If Prabowo wants to catch up with Jokowi, he would need to appeal to swing voters and to the undecided, according to Yunarto Wijaya, executive director of Charta Politika. Prabowo would also need to appeal to a specific larger set of audience. Yohanes Sulaiman, a political analyst and lecturer at Jenderal Achmad Yani University, said that people are “siding with Prabowo not because he’s inspiring, but because they (are) all united with their dislike of Jokowi, and that’s not really a good way to excite people.”

Prabowo’s Presidential win could mark a pivotal point in Indonesian history. His presidency has the potential to be nationalistic and militaristic, similar to that of Jair Bolsonaro’s, the recently elected President of Brazil . The economy under Prabowo will most likely be heavily focused on improving the domestic economy, and the country would be more cautious before starting trade deals with other countries.

His militaristic policies and background is also reminiscent of the Soeharto era, a time characterized by widespread discontent and unrest for many Indonesians. The country could see more laws being passed that are in favour of the majority group: Indonesian Muslims.
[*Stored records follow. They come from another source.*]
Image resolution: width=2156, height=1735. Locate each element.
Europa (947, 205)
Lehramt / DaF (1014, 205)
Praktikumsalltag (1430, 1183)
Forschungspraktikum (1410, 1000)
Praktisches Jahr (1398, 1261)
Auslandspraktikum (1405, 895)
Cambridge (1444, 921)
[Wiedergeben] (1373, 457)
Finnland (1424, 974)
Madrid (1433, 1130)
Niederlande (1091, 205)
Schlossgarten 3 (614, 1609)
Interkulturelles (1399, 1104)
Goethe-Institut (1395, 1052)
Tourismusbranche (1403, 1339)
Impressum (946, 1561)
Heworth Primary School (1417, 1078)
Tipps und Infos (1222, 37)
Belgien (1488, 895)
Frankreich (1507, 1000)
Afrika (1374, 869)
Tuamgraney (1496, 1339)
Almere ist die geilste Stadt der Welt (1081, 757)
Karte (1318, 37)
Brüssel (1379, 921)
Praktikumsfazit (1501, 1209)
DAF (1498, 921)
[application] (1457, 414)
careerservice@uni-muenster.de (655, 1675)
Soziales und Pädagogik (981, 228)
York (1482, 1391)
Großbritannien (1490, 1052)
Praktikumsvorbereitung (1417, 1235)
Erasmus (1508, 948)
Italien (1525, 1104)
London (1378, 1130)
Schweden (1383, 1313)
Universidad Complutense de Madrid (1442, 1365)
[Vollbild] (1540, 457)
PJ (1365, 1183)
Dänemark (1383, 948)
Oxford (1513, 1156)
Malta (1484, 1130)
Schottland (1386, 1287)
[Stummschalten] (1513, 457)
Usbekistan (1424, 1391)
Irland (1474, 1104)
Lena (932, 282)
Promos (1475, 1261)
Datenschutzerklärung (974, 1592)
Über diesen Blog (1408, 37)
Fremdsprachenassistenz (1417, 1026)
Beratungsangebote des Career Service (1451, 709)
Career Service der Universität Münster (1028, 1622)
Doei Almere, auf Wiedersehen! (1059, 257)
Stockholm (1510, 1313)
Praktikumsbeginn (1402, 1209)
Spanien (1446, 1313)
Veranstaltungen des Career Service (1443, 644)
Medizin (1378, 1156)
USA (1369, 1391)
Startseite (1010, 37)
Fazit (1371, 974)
If more laws are passed solely to benefit the majority, Indonesia would stray away from its commitment to secularism and tolerance, and minority groups will be at risk of systemic and institutionalized discrimination.

The winner of the 2019 Indonesian Presidential election will be announced in April. Regardless of who wins the election, Indonesia is expected to move closer to conservatism. The 2019 Presidential campaign demonstrates how religion is playing an increasingly important role in Indonesian politics. Alexander Raymond Arifianto, a research fellow at the S. Rajaratnam School of International Studies in Singapore, reported that religion and identity politics are a “far more salient issue” in this year’s election. Arifianto’s statement is already evident in Jokowi’s use of religion to boost his approval ratings, and Prabowo’s hardline Islamic agenda.

Minority groups will also be at a loss because of this year’s Presidential election. Veronica Koman, a Jakarta-based Indonesian human rights lawyer, told Al Jazeera that “one candidate is an accused perpetrator of human rights violations, while the other one lets impunity flourish under his administration.” Neither candidates in this year’s election are endorsed by Indonesia’s main indigenous alliance, Aliansi Masyarakat Adat Nusantara (AMAN), although AMAN endorsed Jokowi in 2014. Tolerance, pluralism, and liberalism – the values that Indonesia have been upholding – are at stake at this year’s election. Once a beacon of tolerance and leader of promoting Islamic democracy, Indonesia will soon have to decide what ideals they want to offer to the rest of the world.